Dalam kritiknya, George Tarabisi menyebut kalau Al Jabiri bukanlah orang pertama pengusung proyek Kritik Akal Arab. George Tarabisi kemudian merujuk tulisan Zaki Najib Mahmud di majalah Ruz al Yusuf yang terbit pada tahun 1977 dengan judul al ‘Aql al ‘Arabi Yatadahwar. Dari kajian yang dilakukan George Tarabisi secara intens dan mendalam, sampai pada kesimpulan bahwa ide Al Jabiri tidak orosinil dan bahkan secara implisit dia menyebut Al Jabiri telah melakukan plagiat, karena tidak menyebutkan sumber rujukan ide-idenya, meskipun secara jelas sumber itu dari orang lain.
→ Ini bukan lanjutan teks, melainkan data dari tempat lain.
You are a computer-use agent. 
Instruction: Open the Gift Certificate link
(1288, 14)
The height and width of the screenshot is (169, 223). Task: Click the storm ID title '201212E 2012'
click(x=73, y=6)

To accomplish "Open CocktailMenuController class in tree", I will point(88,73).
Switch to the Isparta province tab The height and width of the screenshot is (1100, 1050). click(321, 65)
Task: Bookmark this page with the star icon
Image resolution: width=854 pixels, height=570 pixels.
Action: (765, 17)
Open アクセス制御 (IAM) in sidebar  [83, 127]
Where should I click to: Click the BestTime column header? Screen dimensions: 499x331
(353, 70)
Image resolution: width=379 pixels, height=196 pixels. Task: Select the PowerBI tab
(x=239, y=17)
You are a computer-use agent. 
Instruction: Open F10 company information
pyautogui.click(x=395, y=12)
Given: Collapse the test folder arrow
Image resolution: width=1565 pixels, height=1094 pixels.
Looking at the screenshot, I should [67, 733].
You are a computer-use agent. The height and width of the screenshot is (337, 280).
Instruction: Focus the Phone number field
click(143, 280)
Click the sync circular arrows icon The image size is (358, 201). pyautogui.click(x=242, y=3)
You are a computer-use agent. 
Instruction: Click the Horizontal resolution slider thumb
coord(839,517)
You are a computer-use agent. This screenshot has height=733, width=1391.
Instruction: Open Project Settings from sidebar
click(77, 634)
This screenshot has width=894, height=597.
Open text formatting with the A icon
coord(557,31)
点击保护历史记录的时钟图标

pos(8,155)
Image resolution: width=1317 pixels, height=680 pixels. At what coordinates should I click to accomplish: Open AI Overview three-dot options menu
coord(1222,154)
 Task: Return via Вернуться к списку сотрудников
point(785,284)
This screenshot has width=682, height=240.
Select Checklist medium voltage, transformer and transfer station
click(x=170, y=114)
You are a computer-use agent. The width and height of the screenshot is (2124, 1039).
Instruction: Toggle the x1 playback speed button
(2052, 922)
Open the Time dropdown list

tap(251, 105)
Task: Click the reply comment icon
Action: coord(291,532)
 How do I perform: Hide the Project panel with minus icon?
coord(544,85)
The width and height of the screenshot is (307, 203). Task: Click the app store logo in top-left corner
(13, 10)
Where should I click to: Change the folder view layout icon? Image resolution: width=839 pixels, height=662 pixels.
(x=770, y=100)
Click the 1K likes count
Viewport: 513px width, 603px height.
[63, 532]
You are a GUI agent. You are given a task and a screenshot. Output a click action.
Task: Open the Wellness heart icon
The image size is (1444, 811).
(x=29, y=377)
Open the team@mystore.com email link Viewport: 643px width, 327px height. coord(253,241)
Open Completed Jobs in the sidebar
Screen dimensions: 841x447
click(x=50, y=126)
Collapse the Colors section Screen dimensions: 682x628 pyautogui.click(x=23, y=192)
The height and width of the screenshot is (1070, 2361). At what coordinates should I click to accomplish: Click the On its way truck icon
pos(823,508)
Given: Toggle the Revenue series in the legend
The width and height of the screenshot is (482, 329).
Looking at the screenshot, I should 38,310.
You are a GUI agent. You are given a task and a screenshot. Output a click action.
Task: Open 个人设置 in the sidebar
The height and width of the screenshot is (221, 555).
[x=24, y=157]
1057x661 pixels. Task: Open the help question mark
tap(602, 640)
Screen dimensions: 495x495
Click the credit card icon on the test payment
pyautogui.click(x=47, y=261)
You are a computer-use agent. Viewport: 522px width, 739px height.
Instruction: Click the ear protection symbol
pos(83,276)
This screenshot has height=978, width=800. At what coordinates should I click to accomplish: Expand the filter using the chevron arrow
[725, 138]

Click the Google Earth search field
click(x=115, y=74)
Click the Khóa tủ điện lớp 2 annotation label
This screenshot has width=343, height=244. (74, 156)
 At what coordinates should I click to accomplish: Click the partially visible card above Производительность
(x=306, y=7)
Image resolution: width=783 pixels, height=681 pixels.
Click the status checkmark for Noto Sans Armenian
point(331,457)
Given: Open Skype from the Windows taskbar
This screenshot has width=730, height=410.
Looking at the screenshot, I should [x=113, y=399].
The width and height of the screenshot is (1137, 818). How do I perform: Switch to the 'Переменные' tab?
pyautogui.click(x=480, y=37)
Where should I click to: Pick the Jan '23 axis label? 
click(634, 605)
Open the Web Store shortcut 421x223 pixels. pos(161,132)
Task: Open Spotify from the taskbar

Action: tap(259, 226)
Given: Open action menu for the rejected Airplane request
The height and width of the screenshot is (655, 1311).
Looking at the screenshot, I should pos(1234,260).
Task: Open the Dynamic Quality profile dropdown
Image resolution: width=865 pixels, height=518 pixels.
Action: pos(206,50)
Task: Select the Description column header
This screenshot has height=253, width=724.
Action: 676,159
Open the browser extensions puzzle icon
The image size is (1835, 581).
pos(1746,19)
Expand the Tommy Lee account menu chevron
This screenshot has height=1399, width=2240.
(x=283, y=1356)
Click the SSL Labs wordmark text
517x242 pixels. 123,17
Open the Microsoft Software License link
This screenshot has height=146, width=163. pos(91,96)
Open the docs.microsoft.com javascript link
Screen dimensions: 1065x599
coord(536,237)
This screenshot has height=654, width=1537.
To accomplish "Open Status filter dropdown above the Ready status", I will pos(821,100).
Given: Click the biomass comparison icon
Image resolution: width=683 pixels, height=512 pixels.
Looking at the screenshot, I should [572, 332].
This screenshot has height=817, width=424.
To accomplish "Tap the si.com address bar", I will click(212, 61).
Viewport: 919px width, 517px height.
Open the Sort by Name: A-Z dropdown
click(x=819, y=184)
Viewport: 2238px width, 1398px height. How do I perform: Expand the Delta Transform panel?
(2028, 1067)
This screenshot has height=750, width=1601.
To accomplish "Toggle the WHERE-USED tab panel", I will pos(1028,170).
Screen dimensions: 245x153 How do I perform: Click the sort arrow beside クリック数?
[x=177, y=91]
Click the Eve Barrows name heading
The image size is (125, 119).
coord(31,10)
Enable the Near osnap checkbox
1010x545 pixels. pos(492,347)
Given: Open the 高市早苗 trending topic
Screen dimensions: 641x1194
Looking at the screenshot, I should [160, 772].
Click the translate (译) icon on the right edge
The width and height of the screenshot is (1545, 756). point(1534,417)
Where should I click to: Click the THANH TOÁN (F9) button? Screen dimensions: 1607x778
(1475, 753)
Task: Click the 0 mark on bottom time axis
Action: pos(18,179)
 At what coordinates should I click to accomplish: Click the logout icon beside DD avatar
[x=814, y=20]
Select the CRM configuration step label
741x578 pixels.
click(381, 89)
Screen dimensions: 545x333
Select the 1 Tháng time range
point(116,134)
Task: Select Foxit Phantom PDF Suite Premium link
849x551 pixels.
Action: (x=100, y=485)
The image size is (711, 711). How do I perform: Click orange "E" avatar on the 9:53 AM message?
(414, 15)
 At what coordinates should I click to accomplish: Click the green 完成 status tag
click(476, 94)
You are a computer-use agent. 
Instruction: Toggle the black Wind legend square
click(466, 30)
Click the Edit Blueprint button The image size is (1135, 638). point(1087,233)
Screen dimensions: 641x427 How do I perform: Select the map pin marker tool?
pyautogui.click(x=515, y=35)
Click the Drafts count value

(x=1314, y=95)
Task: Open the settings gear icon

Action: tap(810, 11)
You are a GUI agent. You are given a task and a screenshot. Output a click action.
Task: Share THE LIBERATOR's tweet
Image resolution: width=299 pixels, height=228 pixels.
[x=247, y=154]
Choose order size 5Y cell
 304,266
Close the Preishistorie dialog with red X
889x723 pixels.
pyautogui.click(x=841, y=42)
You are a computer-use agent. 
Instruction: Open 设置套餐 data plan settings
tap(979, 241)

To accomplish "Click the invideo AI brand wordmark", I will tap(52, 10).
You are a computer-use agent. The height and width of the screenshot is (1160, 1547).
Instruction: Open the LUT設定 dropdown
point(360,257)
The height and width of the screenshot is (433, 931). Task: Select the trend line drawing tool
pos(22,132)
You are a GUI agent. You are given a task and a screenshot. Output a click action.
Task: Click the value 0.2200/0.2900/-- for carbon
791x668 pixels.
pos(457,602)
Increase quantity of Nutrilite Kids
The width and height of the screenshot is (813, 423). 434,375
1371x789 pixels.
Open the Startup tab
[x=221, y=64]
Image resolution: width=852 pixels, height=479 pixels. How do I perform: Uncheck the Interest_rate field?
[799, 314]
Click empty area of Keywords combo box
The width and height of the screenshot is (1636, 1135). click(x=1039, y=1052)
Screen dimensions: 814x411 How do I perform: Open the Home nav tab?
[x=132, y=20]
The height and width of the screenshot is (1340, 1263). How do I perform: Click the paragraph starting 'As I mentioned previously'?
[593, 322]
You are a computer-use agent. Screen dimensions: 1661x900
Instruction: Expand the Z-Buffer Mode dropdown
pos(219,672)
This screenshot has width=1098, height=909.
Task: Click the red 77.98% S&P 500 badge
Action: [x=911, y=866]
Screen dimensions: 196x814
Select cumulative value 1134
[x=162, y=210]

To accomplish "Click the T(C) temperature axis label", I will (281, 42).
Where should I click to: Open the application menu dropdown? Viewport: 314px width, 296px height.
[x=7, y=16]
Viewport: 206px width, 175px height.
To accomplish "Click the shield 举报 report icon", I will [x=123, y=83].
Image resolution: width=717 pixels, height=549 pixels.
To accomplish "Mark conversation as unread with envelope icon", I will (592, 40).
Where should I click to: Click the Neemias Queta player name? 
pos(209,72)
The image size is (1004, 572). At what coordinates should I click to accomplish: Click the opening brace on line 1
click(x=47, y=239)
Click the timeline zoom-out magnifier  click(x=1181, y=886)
Selain George Tarabisi, adalah Ali Harb pemikir asal Lebanon yang juga melakukan kritik tajam terhadap gagasan-gagasan Al Jabiri. Menurut penulis Naqd al Nash (Ali Harb) ini, kajian turats Al Jabiri penuh dengan muatan ideologis, Arab Maghribi Centris, bahkan secara khusus Sunni Arab Maghribi Minded. Jadi menurut Ali Harb, Al Jabiri tidak lain adalah seorag ideolog, yang telah memiliki pola berpikir dan ideologi tertentu, yang kemudian dia gunakan untuk menelaah tradisi Islam.

Kritik dalam dunia pemikiran dan ilmu pengetahuan adalah hal yang wajar terjadi. Sebab kritik itu, apapun bentuk dan wujudnya, selama masih dalam batasan konstruktif, bisa menjadi energi dan semangat ilmiah untuk terus dikembangkan. Karena itu, segala kritik ilmiah yang dialamatkan kepada Al Jabiri akan ‘menyehatkan’ masa peradaban Arab Islam di kemudian hari. Wallahu’alambisshawab.